The correct option is C Alfred Sturtevant, centimorgan
Chromosome maps/ genetic maps were first discovered by Alfred Sturtevant (1891-1970), an American geneticist and also a student of T.H. Morgan. Along with Morgan he conducted experiments on the fruit fly and led the foundation of modern biology by mapping the relative location of a series of genes on a chromosome. The frequency of recombination between gene pairs on the same chromosome is a measure of the distance between genes and their position on the chromosome. The unit that is used to measure the distance between the genes is centimorgan (cM), in honour of Morgan’s contribution. A centimorgan is a unit of genetic distance that represents 1% recombination during meiosis. Sturtevant realized that if a given chromosome is of the same length in all flies, and if the genes have a specific location on it, then the distance between any two genes should be a fixed number and that can measure how often they are inherited together.

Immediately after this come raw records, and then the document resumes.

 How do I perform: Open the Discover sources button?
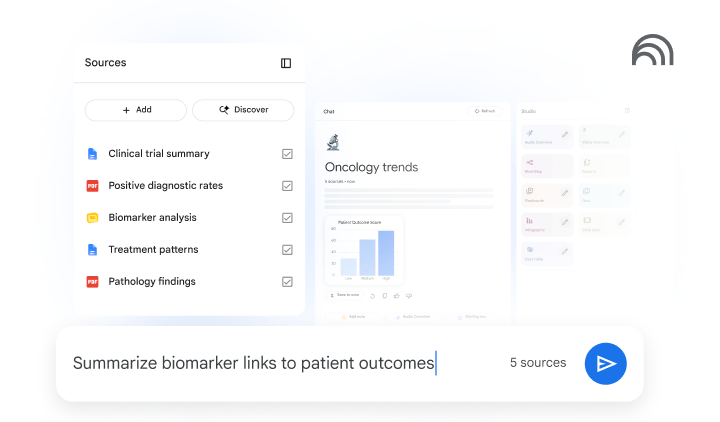point(243,110)
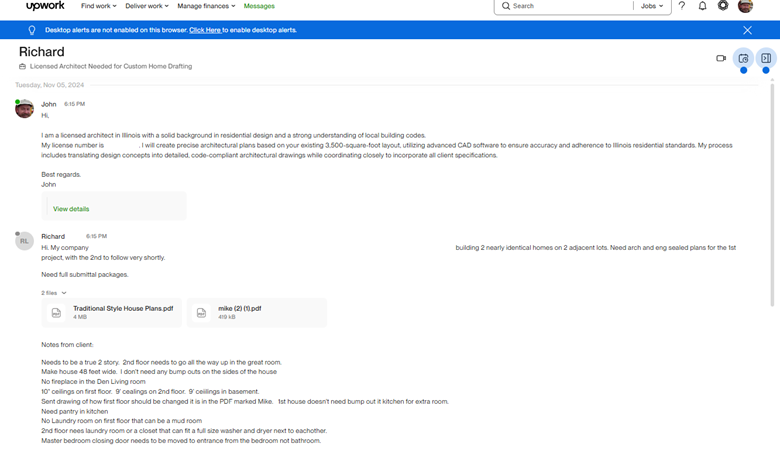Dismiss the desktop alerts banner
This screenshot has width=780, height=454.
coord(747,30)
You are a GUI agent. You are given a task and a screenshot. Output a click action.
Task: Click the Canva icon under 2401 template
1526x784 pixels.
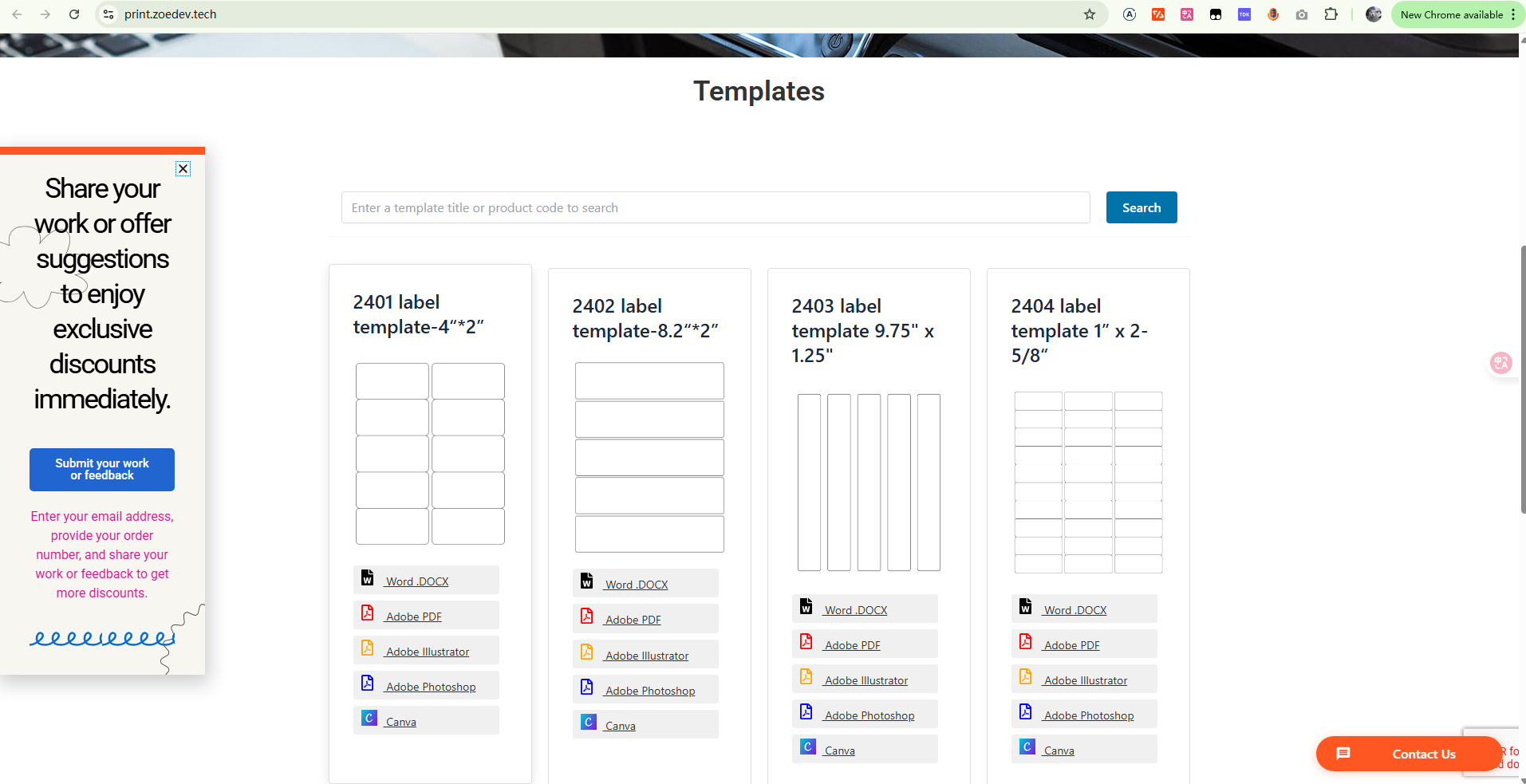pos(369,719)
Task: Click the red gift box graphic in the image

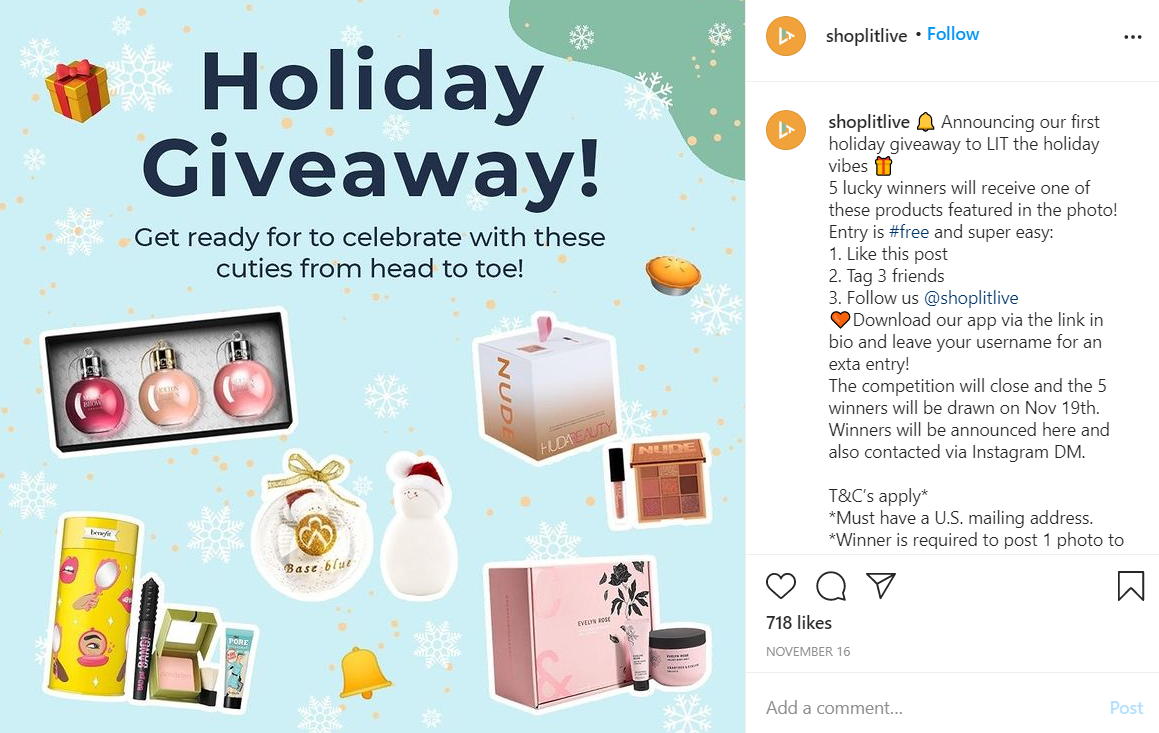Action: point(77,90)
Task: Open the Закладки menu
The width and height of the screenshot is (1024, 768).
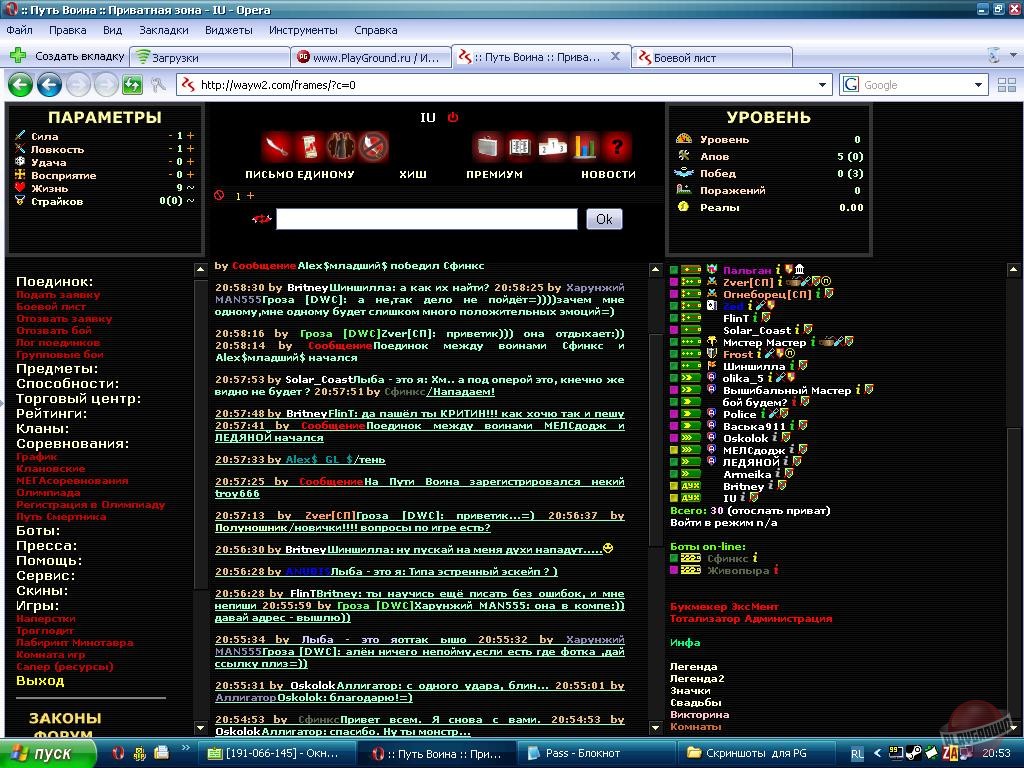Action: pyautogui.click(x=163, y=30)
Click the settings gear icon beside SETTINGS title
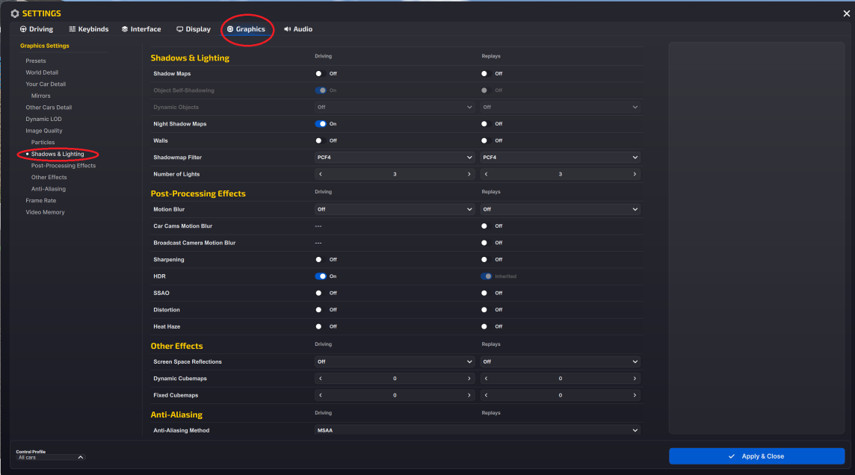The width and height of the screenshot is (855, 475). pyautogui.click(x=15, y=14)
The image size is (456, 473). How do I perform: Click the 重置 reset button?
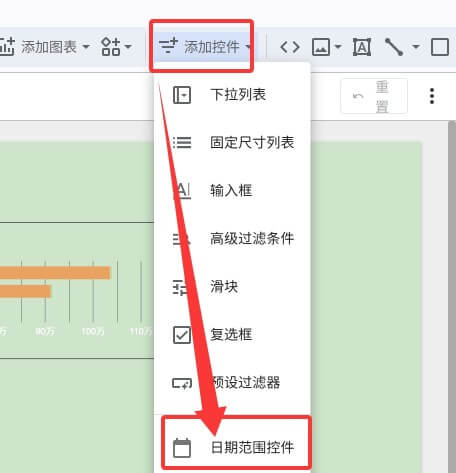coord(374,96)
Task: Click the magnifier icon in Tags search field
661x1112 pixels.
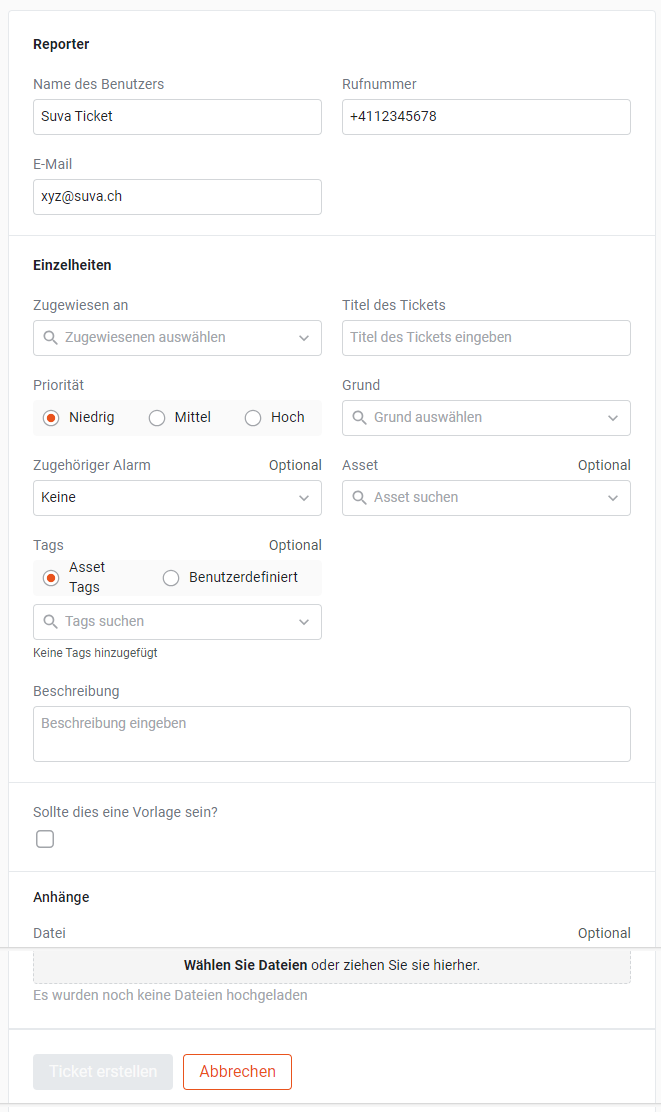Action: point(50,622)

William Bateson, an English biologist who first suggested and used the word “genetics” for the study of inheritance and variation and was the chief populariser of the ideas of Mendel.
Gregor Johann Mendel, the “father of genetics” founded the science of genetics. He worked with seven characteristics of 14 varieties of the garden the pea plants (Pisum sativum) which led him to the discovery of the Laws of inheritance which later came to be known as Mendel’s Laws of Inheritance.